Earl Grey tea is beloved by tea enthusiasts worldwide. Today, there are so many varieties of Earl Grey available that many people want to try them all! You might have heard of Lady Grey and are wondering what it is and where you can find it. While they share similarities, these two distinct blends offer unique flavors and intriguing histories.
Most importantly, Lady Grey tea is a trademarked variation of Earl Grey, created by Twinings in the early 1990s. This is why you will have a hard time finding it at your local tea shop. However, you can often find similar blends under names such as Madame Grey, Empress Grey, or Duchess Grey.
Both Earl Grey and Lady Grey teas are delightful blends with their own unique flavors and fascinating histories. If you have never had Lady Grey, consider picking up a box the next time you're at the grocery store. But nothing will replace the king (or should we say, Earl 😅) of teas... Earl Grey!

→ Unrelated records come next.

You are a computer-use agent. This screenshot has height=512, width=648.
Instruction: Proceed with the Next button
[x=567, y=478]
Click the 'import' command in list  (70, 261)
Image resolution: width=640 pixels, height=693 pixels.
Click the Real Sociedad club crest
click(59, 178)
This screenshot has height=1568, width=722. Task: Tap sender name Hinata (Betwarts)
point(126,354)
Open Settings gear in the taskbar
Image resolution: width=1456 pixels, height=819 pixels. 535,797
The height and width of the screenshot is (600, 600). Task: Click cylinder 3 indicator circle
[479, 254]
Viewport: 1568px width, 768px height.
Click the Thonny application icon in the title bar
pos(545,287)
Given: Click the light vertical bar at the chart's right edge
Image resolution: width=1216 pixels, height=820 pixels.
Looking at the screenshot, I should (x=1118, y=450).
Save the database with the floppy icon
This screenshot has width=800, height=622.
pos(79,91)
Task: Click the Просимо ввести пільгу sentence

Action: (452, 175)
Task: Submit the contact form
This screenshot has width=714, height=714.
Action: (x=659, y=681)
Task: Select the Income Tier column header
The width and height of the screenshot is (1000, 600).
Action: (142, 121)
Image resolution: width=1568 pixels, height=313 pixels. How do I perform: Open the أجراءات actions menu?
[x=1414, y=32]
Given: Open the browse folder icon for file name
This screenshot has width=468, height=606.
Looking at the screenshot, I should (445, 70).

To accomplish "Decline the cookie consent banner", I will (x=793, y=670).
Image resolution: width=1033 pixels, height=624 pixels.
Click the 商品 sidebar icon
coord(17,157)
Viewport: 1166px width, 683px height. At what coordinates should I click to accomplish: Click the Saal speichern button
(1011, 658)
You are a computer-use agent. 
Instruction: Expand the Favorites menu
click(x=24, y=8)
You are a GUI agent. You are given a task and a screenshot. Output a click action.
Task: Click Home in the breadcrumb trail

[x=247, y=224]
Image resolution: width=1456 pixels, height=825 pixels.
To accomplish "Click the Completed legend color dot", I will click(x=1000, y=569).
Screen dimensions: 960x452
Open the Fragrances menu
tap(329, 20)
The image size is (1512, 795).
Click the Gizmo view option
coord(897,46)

You can also check out all of our different Earl Grey blends.
A Brief History
Earl Grey Tea
Earl Grey is a tea blend flavored with oil of bergamot, which gives it its distinctive taste. Traditionally, this tea was made from black teas such as Chinese keemun and was served without milk. Varieties of Earl Grey have since expanded to include green and oolong teas as well.
The earliest reference to bergamot-flavored tea dates back to 1824, but the exact origins of Earl Grey remain uncertain. One legend claims that a grateful Chinese Mandarin presented the blend to Charles Grey, 2nd Earl Grey, after a member of his party saved the mandarin's son from drowning. Other theories suggest that the tea may have been developed independently of Earl Grey and was later associated with the title for marketing purposes.
Lady Grey Tea
This blend was first introduced in Norway in 1994 and in Britain in 1996 as a more delicate alternative to regular Earl Grey. It was named after Mary Elizabeth Grey, the wife of Charles Grey, 2nd Earl Grey. Lady Grey differs from Earl Grey by containing less bergamot and more lemon and orange peel, providing a softer, milder taste.